A 33-year old human immunodeficiency virus (HIV) infected female patient presented to us with complaints of low back pain for 2 months. The backache was insidious in onset, of dull-aching type, localized, and not radiating to the lower limbs. There was no associated history of trauma. Over the last 1 month, the motor weakness in the lower limbs had rapidly worsened. On examination, there was complete flaccid paraplegia. She had urinary retention for which an in-dwelling catheter had been inserted. The deep tendon reflexes were absent in the lower limbs, and the plantar reflex was not demonstrated bilaterally. There was no sensory deficit. The HIV-1 viral titer was 9880 copies/ml and CD4 count was 134/mm 3. The magnetic resonance imaging (MRI) scan of the thoracolumbar spine revealed a 6.5 × 1.4 × 3 cm extradural mass lesion extending from the D10 to L1 vertebral levels. A portion of the tumor also extended to the D12-L1 neural foramina on the left side. The tumor was isointense on T1-weighted and hypointense on T2-weighted images and showed a homogenous enhancement following contrast administration [Figure 1]. D10- L1 levels laminectomies were performed.

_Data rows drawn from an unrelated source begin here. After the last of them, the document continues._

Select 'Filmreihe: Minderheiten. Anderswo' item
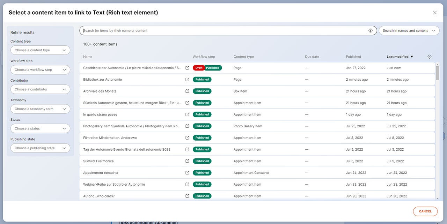 (110, 138)
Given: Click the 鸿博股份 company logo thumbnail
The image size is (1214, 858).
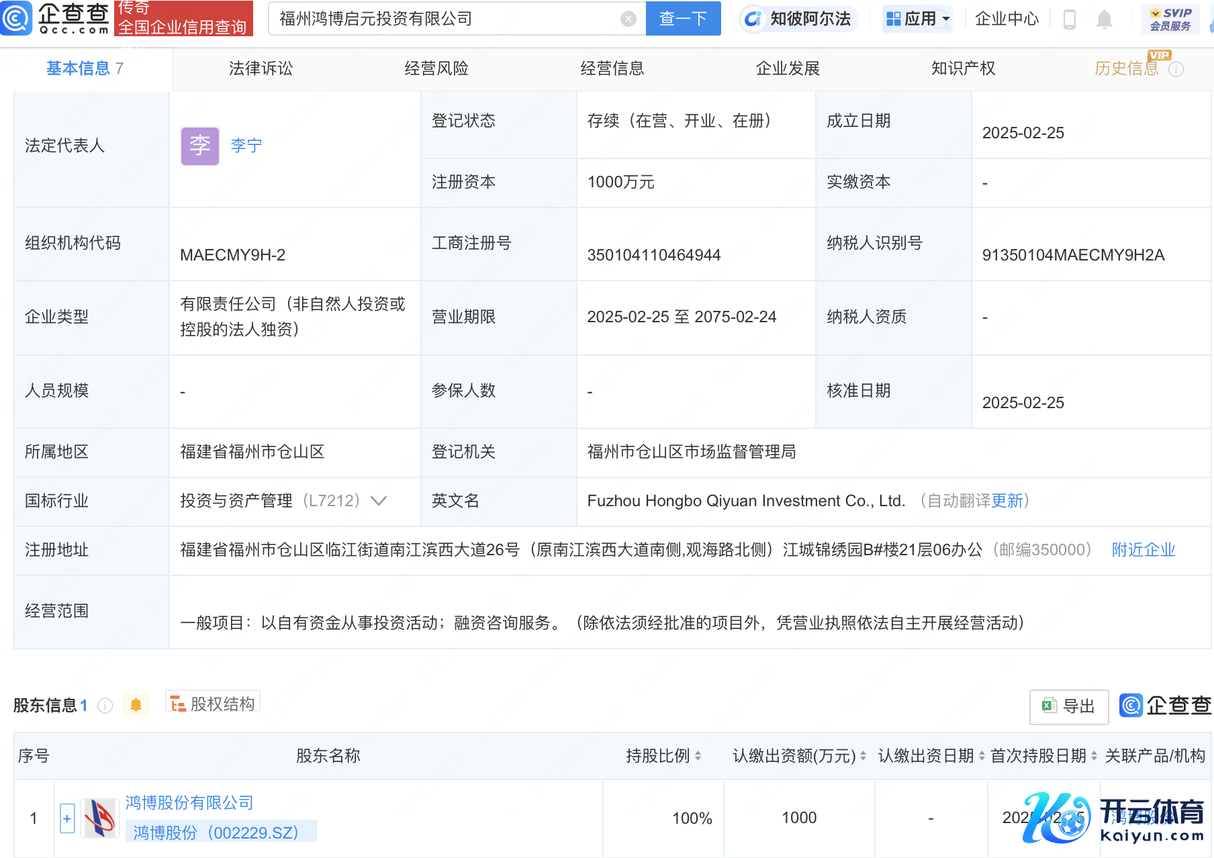Looking at the screenshot, I should (x=99, y=818).
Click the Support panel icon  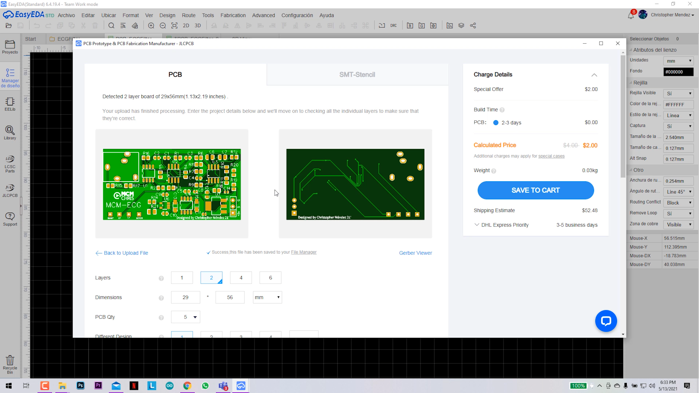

The tumor was extradural, firm, well-encapsulated and avascular, and had caused severe compression of the thecal sac displacing it towards the right side. It was densely adherent to the dura and the L1 nerve root on the left side [Figure 2]. Near- total excision of the tumor was performed and a small sleeve of the tumor densely adherent to the L1 root on the left side was left behind.{Figure 1}{Figure 2}

The histopathological examination of the tumor specimen revealed a fairly cellular, spindle cell tumor showing interlacing fascicles of tumor cells, punctuated by multiple scattered foci of coagulative necrosis and occasional foci of hydropic change. The tumor cells had blunt ended nuclei with no significant atypia [Figure 3]. The necrosis occupied approximately 30% of the total sectional area. Mitosis documented were <2/10 high power fields. Immunohistochemistry [Figure 4] demonstrated the tumor to be strongly positive for smooth muscle actin (SMA) and H caldesmon. It had focal areas which were positive for desmin. In-situ hybridization of the paraffin section of the tumor specimen demonstrated expression of EBV-encoded small RNA-1 (EBER-1). The histopathologic diagnosis was an EBV associated leiomyosarcoma in an HIV infected patient. Positron emission tomography (PET) computerized tomography (CT) scan showed uptake in the right lung and liver. Antiretroviral combination drug therapy was started. In consultation with the oncologist, the adjuvant radiotherapy and chemotherapy were deferred until recurrence in the dorsolumbar spine or increase in the lesions in liver and lung were documented. This decision was taken in view of the tumor relationship with the EBV infection. At 1 month of follow-up, she had motor power of grade 2 in the lower limbs proximally at the hips and knee joints. There was no associated sphincteric involvement.{Figure 3}{Figure 4}

Leiomyosacomas originate from smooth muscle cells and form approximately 7% of soft tissue sarcomas.[1] The commonly known LMS in immunocompetent individuals originate in the genito- urinary system and the gastrointestinal tract.[1],[2],[3],[4],[5]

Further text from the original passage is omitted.